Throughout World War II both the Nazi and Soviet armies achieved significant unit cohesion. Admittedly, there was nothing fuzzy or friendly about the means employed. Stalin had gunners open fire on deserters. The SS brutalized inhabitants of areas through which the Wehrmacht passed, leaving no doubt in the German soldiers' mind that local capture was not a viable option. German troops were also informed that desertion would result in retribution against their families. The moral repugnance of such techniques notwithstanding, they almost certainly contributed to tangible differences in military performance per capita. For every enemy soldier the American trooper killed, his German counterpart killed 1.5.
Yet the point is efficiency is not and cannot be the only goal of the American army. We do not shoot soldiers deserting on the battlefield, and we most certainly do not go after their families. An imperfect record notwithstanding, we respect human rights.

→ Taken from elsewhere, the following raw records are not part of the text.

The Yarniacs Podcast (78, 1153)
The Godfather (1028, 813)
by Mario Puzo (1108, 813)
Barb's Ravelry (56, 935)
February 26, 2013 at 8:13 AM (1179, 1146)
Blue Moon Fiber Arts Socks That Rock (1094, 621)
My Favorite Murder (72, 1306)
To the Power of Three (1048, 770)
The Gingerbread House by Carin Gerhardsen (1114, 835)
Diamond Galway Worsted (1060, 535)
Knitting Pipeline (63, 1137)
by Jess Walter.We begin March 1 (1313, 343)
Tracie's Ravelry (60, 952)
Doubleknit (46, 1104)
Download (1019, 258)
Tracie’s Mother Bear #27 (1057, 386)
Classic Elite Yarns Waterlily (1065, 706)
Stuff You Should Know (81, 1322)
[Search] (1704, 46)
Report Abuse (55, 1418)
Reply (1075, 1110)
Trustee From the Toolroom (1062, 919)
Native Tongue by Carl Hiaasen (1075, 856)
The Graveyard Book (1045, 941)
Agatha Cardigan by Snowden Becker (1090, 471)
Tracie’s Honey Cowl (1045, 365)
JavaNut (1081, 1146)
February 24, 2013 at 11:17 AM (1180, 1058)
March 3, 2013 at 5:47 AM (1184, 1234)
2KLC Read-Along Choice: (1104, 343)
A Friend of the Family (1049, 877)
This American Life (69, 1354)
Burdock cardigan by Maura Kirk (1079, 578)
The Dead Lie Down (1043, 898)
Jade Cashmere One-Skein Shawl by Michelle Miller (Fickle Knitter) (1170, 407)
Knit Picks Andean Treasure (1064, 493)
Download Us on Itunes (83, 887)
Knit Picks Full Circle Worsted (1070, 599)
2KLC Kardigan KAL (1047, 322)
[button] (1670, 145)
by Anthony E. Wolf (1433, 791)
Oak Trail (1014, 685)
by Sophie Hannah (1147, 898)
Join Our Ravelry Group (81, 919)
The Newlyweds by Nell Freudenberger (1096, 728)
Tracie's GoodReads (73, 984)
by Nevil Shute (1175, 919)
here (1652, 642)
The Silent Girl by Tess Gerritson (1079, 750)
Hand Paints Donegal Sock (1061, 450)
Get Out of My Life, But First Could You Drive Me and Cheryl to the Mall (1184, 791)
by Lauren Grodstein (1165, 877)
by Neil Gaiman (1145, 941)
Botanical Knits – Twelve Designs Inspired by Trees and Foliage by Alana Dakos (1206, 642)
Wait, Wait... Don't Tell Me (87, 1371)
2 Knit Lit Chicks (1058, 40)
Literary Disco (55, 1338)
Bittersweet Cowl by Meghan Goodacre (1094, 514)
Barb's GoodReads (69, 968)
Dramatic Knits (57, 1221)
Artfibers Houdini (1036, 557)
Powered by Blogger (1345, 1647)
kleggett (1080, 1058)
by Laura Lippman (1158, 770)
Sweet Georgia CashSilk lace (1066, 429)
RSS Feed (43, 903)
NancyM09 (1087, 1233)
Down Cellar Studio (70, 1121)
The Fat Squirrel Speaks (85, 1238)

And we attach value to the individual life. Although we might have a better military if we lost our national conscience, we properly insist that fighting power take a backseat to certain fundamental, defining values of our country.
This is not to imply that the values of society at large map neatly onto those of the armed services. Just try telling your drill sergeant you intend to uphold Jeffersonian principles of individualism throughout Hell Week. There is a tension here--a mutual tugging at the boundaries between civil right and military imperative. But the latter is definitely constrained by the former.
This, then, is the appropriate framework within which the issue of open homosexuality in the military should be addressed. It is not merely a binary question of upholding equality on the one hand or maintaining military effectiveness on the other.
Rather, does or should equality in America extend the same degree of moral recognition to gay and straight lifestyles? And even if it does, is the right to sexual self-determination so fundamental that a presumption is made in its favor even when no one is 100 percent sure what the long-term impact on national defense will be?
Surveying the policy landscape through such a scope might finally help us move beyond the Don't Ask, Don't Tell, (and now Don't Harass) muddle. With it in place, the new batch of military anti-harassment programs should have a better chance of operating at maximum success.
Boleslaw Z. Kabala is a first-year living in Matthews Hall.